Court Opinion

ID: 4727527
Source: CourtListenerOpinion
Date Created: 2021-08-12 02:53:00.879468+00
Date Added: 2024-06-11T08:07:54.335960
License: Public Domain

Mount, C. J.
This appeal is from an order of the superior court of King county, denying a writ of prohibition against a justice of the peace in that county. The facts appear to be as follows: An action was brought before J. Railsback, a justice of the peace in and for Kent precinct, *73in King county, charging the relator with the crime of keeping open a saloon on Sunday. Thereafter the relator, as defendant in the criminal action, filed a motion and affidavit in the justice’s court for a change of venue toi the next nearest justice of the peace. Subsequently the said justice of the peace transferred the case to respondent, who was a justice of the peace for Christopher precinct im King county. Thereupon the relator filed a petition in the superior court of King county, praying for a writ prohibiting the respondent from trying said cause, upon the ground that he was not the “next nearest justice of the peace in the same county who is not of kin to either party, sick, or absent from the county, or interested in the result of the action.” The superior court granted a show cause order and thereafter, upon the showing made, denied the writ. The relator appeals.

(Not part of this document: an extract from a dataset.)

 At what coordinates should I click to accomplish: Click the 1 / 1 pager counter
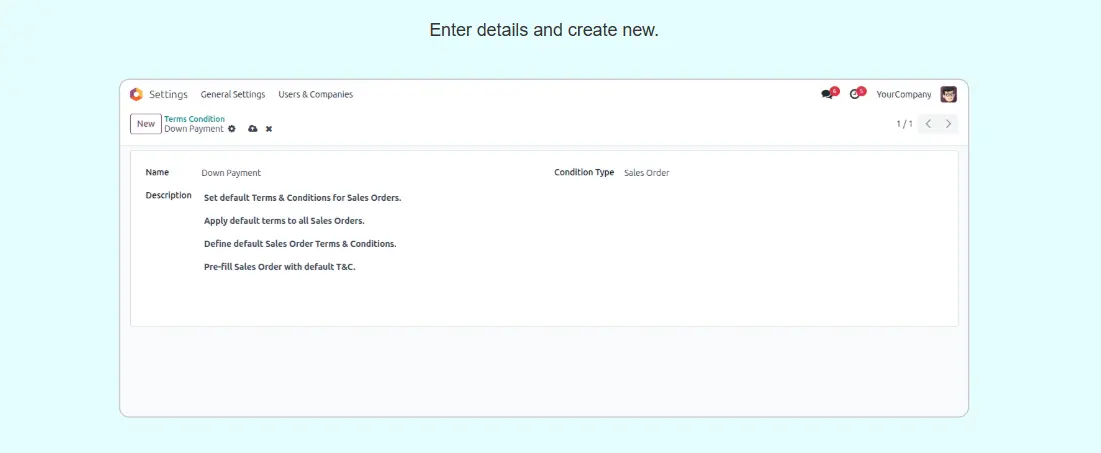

We shall assume, without intending to decide, that the superior court had jurisdiction to issue the writ because the question of jurisdiction is not presented here. See, State ex rel. Miller v. Superior Court, 40 Wash. 555, 82 Pac. 877. The judgment must be affirmed upon the merits, for the reason that there was evidence before the lower court that the respondent was, in fact, the next nearest justice of the peace. This question was one of fact, and was determined by the justice of the peace in the first instance, and by the judge of the superior court upon the return to the show cause order. The record before us does not warrant a reversal of this finding of fact. The order appealed from is therefore affirmed.
Crow, Root, Dunbar, Hadley, Hullerton, and Rudkin, JJ., concur.